Book Review: Girls of Riyadh

If not anything, Girls of Riyadh does do one thing with absolute conviction: Tell the story of each and every girl born in Saudi Arabia with ease and elegance.

The book convincingly narrates the story of four girls, belonging to what can only be described as the crème de la crème of the Saudi Arabian society over a period spanning six years through a series of e-mails anonymously sent out to the world. Right from their tryst with education to their misfortunes when it came to love, Girls of Riyadh gives the reader a peek into the lives of these four women, as they live through their youth, stumbling along the way.

What the book is effective in bringing out, in its very essence, is the mentality that prevails and rules the Saudi Arabian society even today. It talks about how ancient customs and narrow-minded thinking shrouds modern sensibility; and conservative attitudes that are more often than not the cause for dreams that lose their sparkle, or ambitions that fade into nothingness.

The book brings out how the girls learn to grasp every sliver of freedom and independence that comes their way given the staunch repression their lives are filled with. It effectively discusses their dreams that are nipped at the bud or heartbreaks that arise out of disapproval from the norms laid down by the society and years of conformist thinking that has made even the men of modern Riyadh chauvinists.

Girls of Riyadh-A Book Review

The author makes a shaky attempt at clearly defining the characters that after a few pages into the book all begin to resemble one another.
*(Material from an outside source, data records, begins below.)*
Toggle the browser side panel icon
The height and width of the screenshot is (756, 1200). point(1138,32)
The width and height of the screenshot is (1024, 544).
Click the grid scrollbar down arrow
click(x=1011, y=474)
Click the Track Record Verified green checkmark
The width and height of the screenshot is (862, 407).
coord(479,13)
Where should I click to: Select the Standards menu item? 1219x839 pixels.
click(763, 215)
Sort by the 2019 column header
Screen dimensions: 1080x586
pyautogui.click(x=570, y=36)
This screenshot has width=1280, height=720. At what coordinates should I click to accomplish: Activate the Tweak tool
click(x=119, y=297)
Although they each bear different traits, their encounters and experiences throughout the book make it hard for the reader to distinguish one from the other.

The storyline flows smoothly and the narrative glides along in the beginning of the book. However, after a point, each of the characters is undergoing the same experiences making it traumatic for the reader, to read through the repetition, making for a painfully slow pace towards the end.
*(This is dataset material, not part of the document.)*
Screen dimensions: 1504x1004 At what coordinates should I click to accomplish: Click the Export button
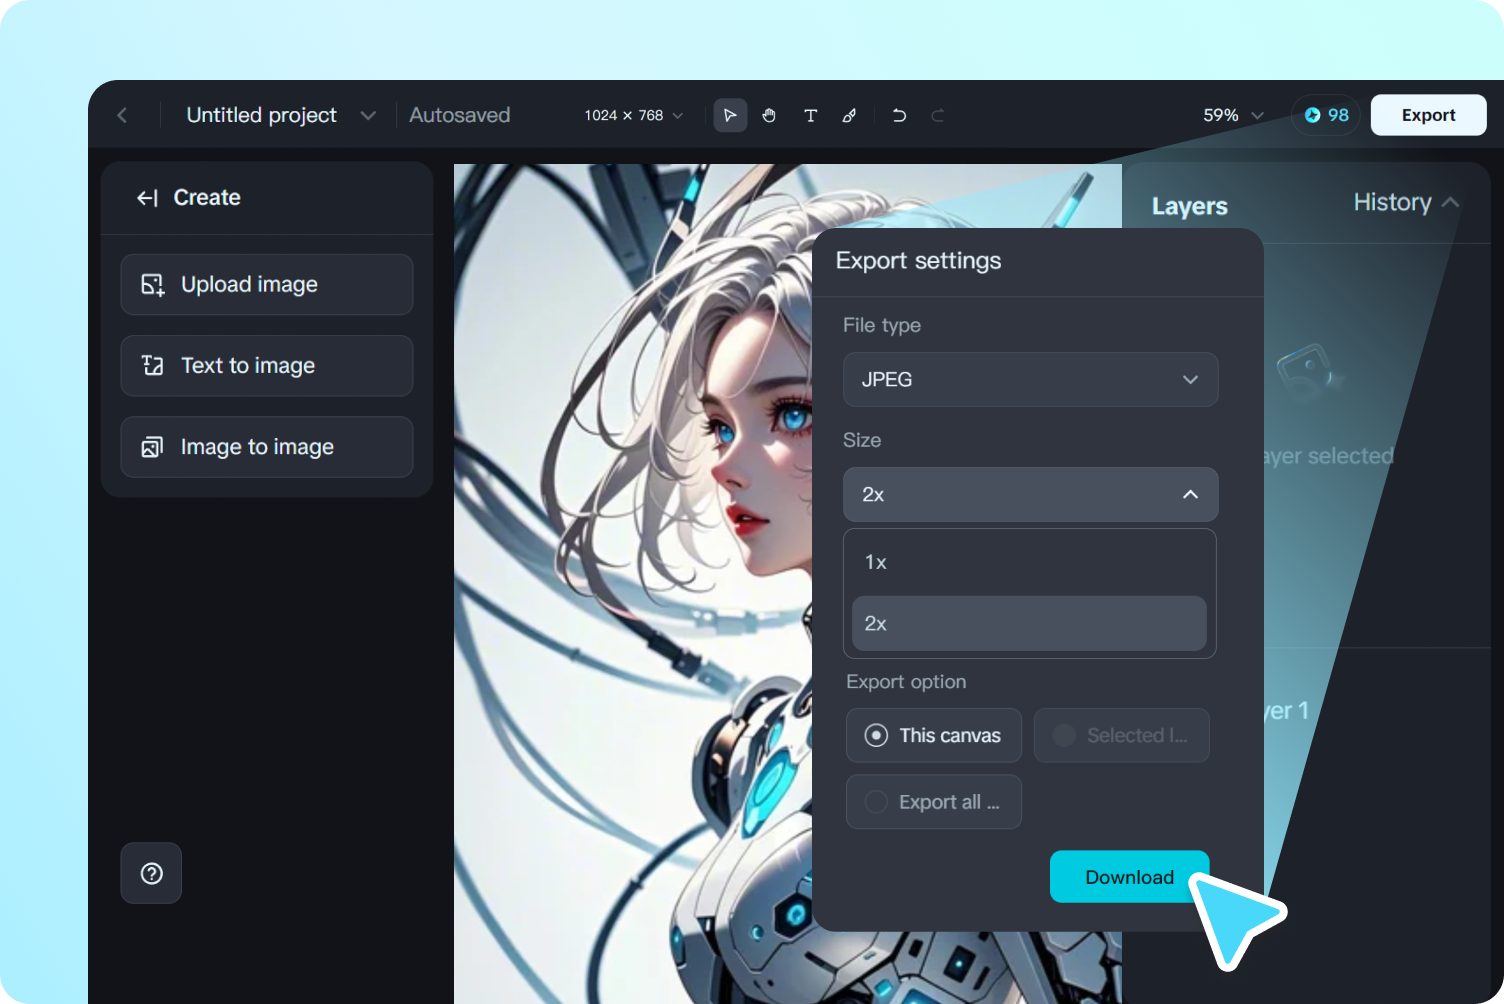(1428, 114)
That said, the writing heavily leans towards typical chick-lit. Peppered heavily with local slang and verses from the Qur’an and other Islamic spiritual texts, the author tries to add authenticity to her writing, being quite successful in portraying the setting in which the story is crafted.

Through the clever use of the email format, the author is able to also communicate to the reader not only the story of these four girls, but also the responses the anonymous writer garners for undertaking such a ‘bold’ project. In this sense, the reader is hit with multiple examples of what the average Saudi Arabian’s reaction would be like to each of the instances and how each girl is fed up of the circumstances and restrictions she has to deal with at every waking moment.

All in all, Girls of Riyadh is successful in making the point it’s trying to make: that even though we live in the 21st Century, life for the girls in Riyadh is nothing short of a nightmare. With a society that is nauseatingly proud of its conservatism, Rajaa Alsanea is successful in conveying this sentiment, without being preachy or sermonising the reader. But behind the breezy, chick lit lacquer; the book is praiseworthy as it gets the reader to think of the larger issues and most of all, to read between the lines.